Carrot Cake Raw Slice

This healthy Carrot Cake Raw Slice with a Maple Glaze is a no-bake, vegan, gluten-free, dairy-free, and refined-sugar-ree recipe that tastes rich and decadent!  The base is made with oats, coconut, sunflower seeds, and warming spices like cinnamon, and nutmeg.  This carrot cake slice is the perfect sweet confection!
Prep Time45 mins
Total Time45 mins
Course: Dessert
Cuisine: American, Gluten-Free
Keyword: carrot, carrot cake, cinnamon, nutmeg, raw slice
Servings: 12 slices
Author: Julie Rosenthal


  • food processor
  • 5x9 bread pan



  • 1 cup coconut chips
  • 1 cup raw sunflower seeds
  • ½ cup certified gluten-free oats
  • 1 ¼ tsp cinnamon
  • ½ tsp nutmeg
  • 1 cup Medjool dates packed cup, pitted
  • 1-2 tbsp pure maple syrup
  • ¾ cup grated carrots (start with 1 ½ cups chopped carrots and grate them down to ¾ cup.
  • ¼ tsp vanilla extract
  • 1 tsp coconut oil


  • cup coconut oil
  • 1 tbsp coconut oil
  • 1 tbsp pure maple syrup
  • 1 tsp cinnamon


  • Grate your carrots. In a food processor pulse 1 ½ cups of chopped carrots and pulse them on high until grated down to ¾ cup.
  • Soak your Medjool dates in warm water for 15 minutes. Remove pits first.
  • Mix coconut chips, gluten-free oats, and sunflower seeds in a food processor and pulse into a meal. About 1-2 minutes.
  • Then mix in grated carrots, cinnamon, nutmeg, salt, and pulse for another 15 seconds.
  • Add in vanilla extract, maple syrup, and Medjool dates and pulse until a sticky dough forms (all the while scraping down the sides of the food processor as needed.)
  • Line a bread loaf pan with parchment paper. Using your hands spread the mixture evenly into the bottom of the pan and place it into the freezer to set. In the meantime, let's make the glaze.
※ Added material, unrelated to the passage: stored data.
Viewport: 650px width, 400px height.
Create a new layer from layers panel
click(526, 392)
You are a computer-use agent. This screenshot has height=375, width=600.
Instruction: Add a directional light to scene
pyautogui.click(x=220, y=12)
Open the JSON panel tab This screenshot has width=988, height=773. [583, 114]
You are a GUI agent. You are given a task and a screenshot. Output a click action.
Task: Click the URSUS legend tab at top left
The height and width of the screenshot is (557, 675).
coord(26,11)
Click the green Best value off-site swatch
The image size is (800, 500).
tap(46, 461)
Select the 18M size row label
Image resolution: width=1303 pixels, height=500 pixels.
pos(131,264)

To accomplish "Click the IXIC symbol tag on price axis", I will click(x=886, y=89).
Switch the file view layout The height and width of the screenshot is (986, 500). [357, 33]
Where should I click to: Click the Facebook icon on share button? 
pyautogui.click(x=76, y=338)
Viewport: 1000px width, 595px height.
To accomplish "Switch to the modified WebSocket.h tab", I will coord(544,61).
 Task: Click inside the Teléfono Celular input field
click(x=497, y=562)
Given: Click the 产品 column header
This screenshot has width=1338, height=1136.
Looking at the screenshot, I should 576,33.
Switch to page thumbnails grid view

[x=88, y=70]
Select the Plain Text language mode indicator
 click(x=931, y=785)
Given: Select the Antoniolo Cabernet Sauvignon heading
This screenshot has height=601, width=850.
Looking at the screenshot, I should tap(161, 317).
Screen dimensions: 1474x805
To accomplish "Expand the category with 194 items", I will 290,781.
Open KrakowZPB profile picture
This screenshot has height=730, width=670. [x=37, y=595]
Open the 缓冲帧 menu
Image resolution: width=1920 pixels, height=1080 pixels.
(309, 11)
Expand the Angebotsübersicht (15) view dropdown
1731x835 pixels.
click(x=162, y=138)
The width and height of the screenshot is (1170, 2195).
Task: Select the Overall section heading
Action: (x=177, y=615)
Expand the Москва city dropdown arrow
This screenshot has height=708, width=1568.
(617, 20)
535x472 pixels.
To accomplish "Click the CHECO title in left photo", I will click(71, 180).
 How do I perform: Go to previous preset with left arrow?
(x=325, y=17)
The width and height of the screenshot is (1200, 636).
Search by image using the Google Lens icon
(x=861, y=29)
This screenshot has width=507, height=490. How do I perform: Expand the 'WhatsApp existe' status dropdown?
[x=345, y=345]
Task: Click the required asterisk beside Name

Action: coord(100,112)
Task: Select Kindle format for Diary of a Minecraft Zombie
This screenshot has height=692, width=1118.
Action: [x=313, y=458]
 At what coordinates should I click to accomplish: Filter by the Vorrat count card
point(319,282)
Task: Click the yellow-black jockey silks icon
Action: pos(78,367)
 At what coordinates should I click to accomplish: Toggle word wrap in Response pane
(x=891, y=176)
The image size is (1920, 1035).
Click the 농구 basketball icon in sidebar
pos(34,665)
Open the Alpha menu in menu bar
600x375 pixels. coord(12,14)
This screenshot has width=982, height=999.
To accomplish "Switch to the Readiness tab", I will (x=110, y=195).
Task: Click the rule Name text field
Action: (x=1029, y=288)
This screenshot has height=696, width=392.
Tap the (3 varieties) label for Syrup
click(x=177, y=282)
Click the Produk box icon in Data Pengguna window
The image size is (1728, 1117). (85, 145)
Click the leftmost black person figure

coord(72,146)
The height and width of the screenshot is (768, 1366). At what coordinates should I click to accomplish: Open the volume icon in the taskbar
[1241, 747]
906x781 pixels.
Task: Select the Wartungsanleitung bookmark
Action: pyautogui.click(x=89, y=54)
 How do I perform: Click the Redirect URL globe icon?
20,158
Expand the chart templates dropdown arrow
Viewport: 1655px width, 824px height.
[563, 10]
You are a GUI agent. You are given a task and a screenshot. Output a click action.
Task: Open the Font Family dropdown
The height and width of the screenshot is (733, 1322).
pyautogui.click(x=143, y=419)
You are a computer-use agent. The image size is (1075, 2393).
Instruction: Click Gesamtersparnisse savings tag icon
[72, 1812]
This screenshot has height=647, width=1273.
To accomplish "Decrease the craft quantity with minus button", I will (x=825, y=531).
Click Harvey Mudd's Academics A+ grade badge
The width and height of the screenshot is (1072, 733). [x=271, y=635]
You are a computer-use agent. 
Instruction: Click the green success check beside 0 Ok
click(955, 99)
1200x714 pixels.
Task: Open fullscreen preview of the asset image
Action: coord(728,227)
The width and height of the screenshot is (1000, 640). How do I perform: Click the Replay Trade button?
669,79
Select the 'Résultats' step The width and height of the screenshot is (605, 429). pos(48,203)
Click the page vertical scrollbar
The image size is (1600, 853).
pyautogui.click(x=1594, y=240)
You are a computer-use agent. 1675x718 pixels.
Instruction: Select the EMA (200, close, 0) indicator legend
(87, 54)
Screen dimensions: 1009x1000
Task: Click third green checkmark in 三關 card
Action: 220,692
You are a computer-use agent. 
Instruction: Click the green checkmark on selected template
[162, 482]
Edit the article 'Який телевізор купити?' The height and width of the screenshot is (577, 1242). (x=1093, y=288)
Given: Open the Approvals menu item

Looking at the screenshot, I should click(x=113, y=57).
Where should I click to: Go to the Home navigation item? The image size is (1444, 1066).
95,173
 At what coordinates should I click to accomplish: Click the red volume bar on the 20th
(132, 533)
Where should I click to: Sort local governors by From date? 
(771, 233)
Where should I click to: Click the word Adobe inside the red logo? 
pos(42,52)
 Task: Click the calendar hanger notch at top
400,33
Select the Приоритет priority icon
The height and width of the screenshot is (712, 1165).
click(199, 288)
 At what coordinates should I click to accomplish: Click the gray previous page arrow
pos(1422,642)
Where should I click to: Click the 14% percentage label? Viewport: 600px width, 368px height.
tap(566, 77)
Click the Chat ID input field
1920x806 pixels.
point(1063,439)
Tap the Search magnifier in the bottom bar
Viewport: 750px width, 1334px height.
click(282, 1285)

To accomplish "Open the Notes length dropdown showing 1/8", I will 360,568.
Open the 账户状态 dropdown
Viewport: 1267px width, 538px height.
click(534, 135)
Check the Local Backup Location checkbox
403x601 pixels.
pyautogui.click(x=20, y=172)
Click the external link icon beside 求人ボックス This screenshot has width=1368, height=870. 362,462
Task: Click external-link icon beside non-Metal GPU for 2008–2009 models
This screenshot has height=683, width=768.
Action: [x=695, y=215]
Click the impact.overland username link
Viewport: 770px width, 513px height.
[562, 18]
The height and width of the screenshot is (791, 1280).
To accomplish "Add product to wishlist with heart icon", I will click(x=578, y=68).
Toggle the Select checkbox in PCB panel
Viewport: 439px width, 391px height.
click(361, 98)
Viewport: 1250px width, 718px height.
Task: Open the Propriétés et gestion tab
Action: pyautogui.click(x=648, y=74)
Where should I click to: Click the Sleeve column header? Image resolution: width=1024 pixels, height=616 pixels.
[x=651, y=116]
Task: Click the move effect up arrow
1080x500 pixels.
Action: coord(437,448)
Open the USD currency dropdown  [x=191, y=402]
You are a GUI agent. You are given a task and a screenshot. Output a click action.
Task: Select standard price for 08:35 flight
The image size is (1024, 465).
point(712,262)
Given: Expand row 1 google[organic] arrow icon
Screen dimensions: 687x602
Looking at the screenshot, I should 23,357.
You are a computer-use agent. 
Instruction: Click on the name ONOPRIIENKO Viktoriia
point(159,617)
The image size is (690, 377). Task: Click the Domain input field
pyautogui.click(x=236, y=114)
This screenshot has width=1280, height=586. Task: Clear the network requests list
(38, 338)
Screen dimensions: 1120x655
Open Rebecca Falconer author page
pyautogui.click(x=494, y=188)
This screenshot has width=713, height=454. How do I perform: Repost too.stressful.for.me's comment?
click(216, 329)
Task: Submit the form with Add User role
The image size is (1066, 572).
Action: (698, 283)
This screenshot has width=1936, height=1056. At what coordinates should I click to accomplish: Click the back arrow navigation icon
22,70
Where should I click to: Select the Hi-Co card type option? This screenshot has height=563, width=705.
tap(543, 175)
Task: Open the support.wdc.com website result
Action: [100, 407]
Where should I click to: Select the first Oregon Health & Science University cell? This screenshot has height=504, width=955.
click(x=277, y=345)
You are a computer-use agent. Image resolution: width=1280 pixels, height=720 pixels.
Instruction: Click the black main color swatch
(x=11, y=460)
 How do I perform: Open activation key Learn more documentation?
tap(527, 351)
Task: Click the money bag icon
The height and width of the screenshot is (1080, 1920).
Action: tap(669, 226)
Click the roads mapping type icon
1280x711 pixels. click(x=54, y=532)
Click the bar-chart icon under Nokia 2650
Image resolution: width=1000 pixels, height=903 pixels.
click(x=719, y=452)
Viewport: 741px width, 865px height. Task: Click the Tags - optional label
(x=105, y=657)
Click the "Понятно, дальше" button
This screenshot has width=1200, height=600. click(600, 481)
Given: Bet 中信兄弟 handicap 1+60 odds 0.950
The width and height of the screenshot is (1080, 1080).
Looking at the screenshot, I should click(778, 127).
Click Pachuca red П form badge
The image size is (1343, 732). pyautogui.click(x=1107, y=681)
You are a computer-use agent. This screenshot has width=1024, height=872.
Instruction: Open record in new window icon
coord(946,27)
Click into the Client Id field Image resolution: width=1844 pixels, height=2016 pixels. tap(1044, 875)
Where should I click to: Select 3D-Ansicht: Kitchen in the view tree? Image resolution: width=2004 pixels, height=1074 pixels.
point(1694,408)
  • Melt coconut oil in the microwave for about 10 seconds. Remove from heat, and add in maple syrup, and cinnamon and mix until well blended.
  • Spread the maple glaze mixture on top of the dough layer. Tilt the pan back and forth until the glaze is evenly distributed. Freeze for a total of 4 hours.


  • Keep in the freezer for at least 4 hours before serving.
  • Once ready remove from the freezer by lifting the parchment paper up and out. Cut into slices with a sharp knife, and let defrost for about 5 minutes.
  • Store in the freezer in a sealed container for up to 2 weeks.


  • You may have to open the lid and with a spatula move the dough around, and scrape the sides and pulse again, and again till well blended.  
  • If your food processor cannot handle the size simply cut your dough in half and pulse half at a time and then combine the two doughs.
  • If you find that your dough is not sticky enough, add a date or two.
  • Make sure you are using Medjool dates, they are juicier and extra moist which is perfect for this type of baking, and has a caramel-like flavor.